あと数年で還暦になる。いわゆるバブル世代の末尾にあたる年齢だ。こう書くと、すぐに「お前らはいい時代に就職できてよかったな」と言われる。まあ、否定はしない。少なくとも、就職口がそこらじゅうにあって、会社のほうから人を探しに来るような時期を経験した。景気が悪い、という言葉の意味がよくわからなかった。景気が悪いと聞いても、どこか遠くの話に思えた。
大学を出るころ、周囲は大手企業の名前をいくつも並べていた。説明会に行けば交通費が出て、昼飯まで用意される。面接のあとに飲みに誘われ、そのまま内定の話になることもあった。こちらが会社を選んでいるつもりだったが、実際には会社同士が学生を取り合っていた。今思えば、能力があったからではない。ただ、その年に生まれて、その年に就職活動をした。それだけで、入口の扉が開いていた。
入社してからも、仕事は幾らでもあった。パソコンが一人一台になったころ、みんな操作に苦戦していた。表計算のファイルを壊した、メールを間違えて送った、プリンターが動かない。そんなことで大騒ぎしていたのに、給料は出たし、役職もついた。若い連中に「こんなこともできないんですか」と言われても、翌月にはそいつより高い給料をもらっていた。
いま考えると、かなり奇妙な時代だった。知識がなくても、判断を間違えても、会社に残ることができた。会議では昔からのやり方を繰り返し、若い人が新しい提案をしても、「そんなものは昔も試した」と言って退けた。昔の知恵を守っているつもりだったが、実際には説明するのが面倒だっただけかもしれない。記録を残さず、引き継ぎもせず、退職する人間に頭を下げることもしなかった。
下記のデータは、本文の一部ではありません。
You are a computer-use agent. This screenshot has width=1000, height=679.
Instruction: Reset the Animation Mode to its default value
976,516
結果として、あとから来た人たちは何度も同じ失敗をすることになった。
バブルがはじけたあとも、しばらくは自分たちが困るとは思っていなかった。会社が大きいから大丈夫、政府が何とかする、景気はそのうち戻る。そんなふうに考えていた。実際、すぐに路頭に迷ったわけではない。賞与が減り、残業が増え、部署がなくなり、知っている人が少しずつ消えていった。それでも、若い人たちほど露骨に切り捨てられたわけではなかった。
そのころ入ってきた氷河期世代の社員は、最初から扱いが違った。採用枠が少なく、正社員になれなかった人も多い。派遣や契約で現場に来た人間は、正社員と同じ仕事をしても、休みや給料は違った。こちらは「若いんだから頑張れ」と言い、残業を頼み、断られると根性がないと言った。自分たちも若いころは苦労した、と言いながら、苦労の種類が違うことには気づかなかった。
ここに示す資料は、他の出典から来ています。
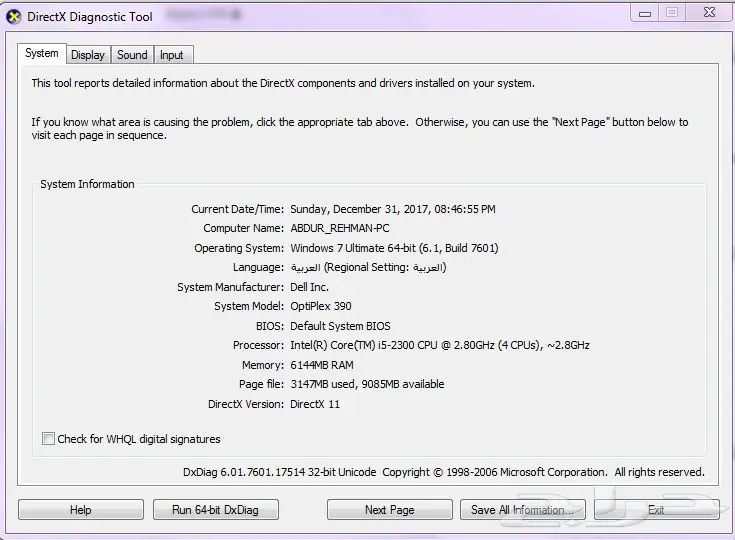Click the DirectX icon in title bar
Screen dimensions: 735x540
14,16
徹夜や休日出勤も珍しくなかった。納期に間に合わなければ、若い人を残して帰った。本人たちは、経験になる、鍛えてやっている、というつもりだった。だが、鍛えられたのではなく、使い潰された人もいただろう。休職した人、辞めた人、連絡が取れなくなった人を何人も見た。それでも当時は、本人の体力や性格の問題だと思っていた。
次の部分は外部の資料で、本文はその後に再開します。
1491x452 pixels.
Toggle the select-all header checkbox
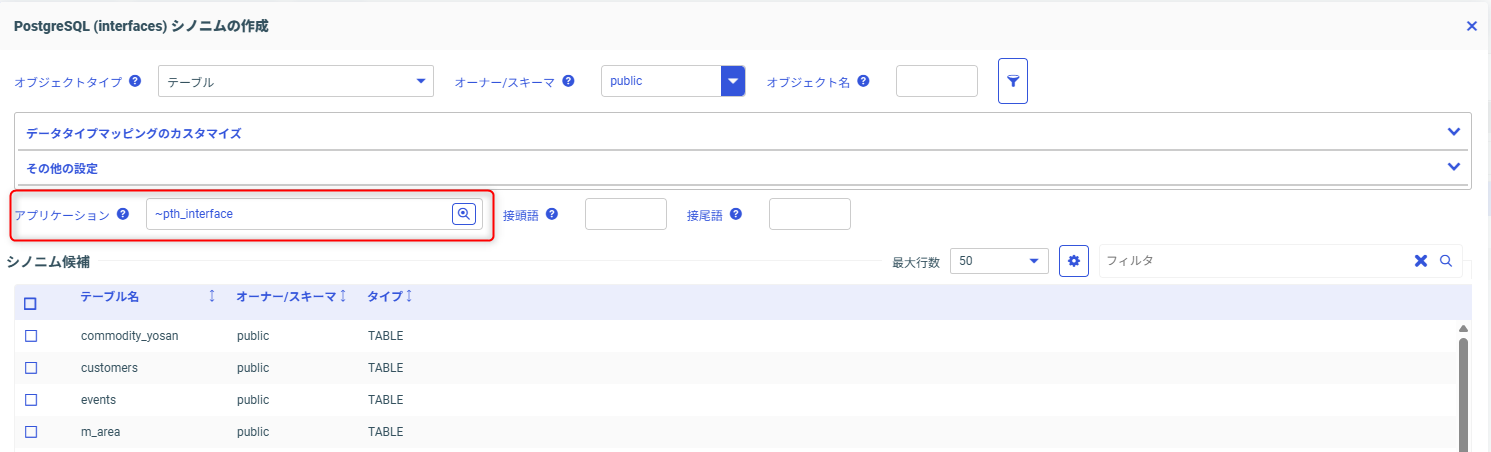pos(30,304)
自分は運がよかった。会社を売ったあと、別の会社に戻るような形で、景気の悪い時期にも仕事を失わずに済んだ。ITの波にも乗った。たいした技術があったわけではない。人を集め、案件を回し、若い人に手を動かさせた。客には成果を説明し、社内では数字を整えた。それで利益が出た。自分の実力だと思っていたが、時流と世代の席順に助けられただけだ。
だから、氷河期世代が「自分たちは不当に扱われた」と言うと、つい反発したくなる。自分だって大変だった、あのころは誰も楽ではなかった、と。しかし、よく考えれば、それは話をずらしている。自分が苦労したかどうかと、若い人たちに不利な制度を押しつけたかどうかは別の話だ。自分たちが受け取ったものを、次の世代には渡さなかった。その事実まで、景気のせいにはできない。
それでも、私は氷河期世代を見下してしまう。自分より年下なのに、会社への忠誠心がない、転職ばかりする、文句が多い、と言う。たぶん怖いのだと思う。自分たちが特別に有能だったわけではないと知られるのが怖い。若い人が、少ない機会のなかで自分より高い技能を身につけているのを見ると、なおさらだ。
世代で人間をまとめるのは乱暴だ。バブルの時代にも倒産やリストラはあったし、女性や地方の人間が簡単に成功できたわけでもない。氷河期にも、運よく大きな会社に入った人や、別の道で成功した人はいる。けれど、世代によって入口の広さが違ったことまで否定する必要はない。
私は恵まれていた。恵まれていたからこそ、もっと謙虚であるべきだった。なのに、いまだに「自分は努力したから今がある」と言い張っている。努力をしなかったとは言わない。ただ、同じ努力をしても、入口が閉じていた人たちがいた。そのことを見ないふりをして、自分の成功だけを実力と呼ぶのは、少し卑怯だ。
定年が近づき、会社で自分の居場所が狭くなってきた。若い社員は私の知らない道具を使い、私が何日もかけた資料を短時間で作る。昔の武勇伝を話しても、誰も笑わない。たぶん、私が思っているほど立派な話ではないのだろう。
それでも、あの時代は最高だった、と言ってしまう。自分にとっては、たしかにそうだった。だからこそ、その最高の裏側で誰が何を失ったのかを、今さらながら考えている。考えたところで、失われた時間は戻らない。せめて、次の世代に向かって「お前の努力が足りない」とだけは言わないようにしたい。できるかどうかは、まだ自信がない。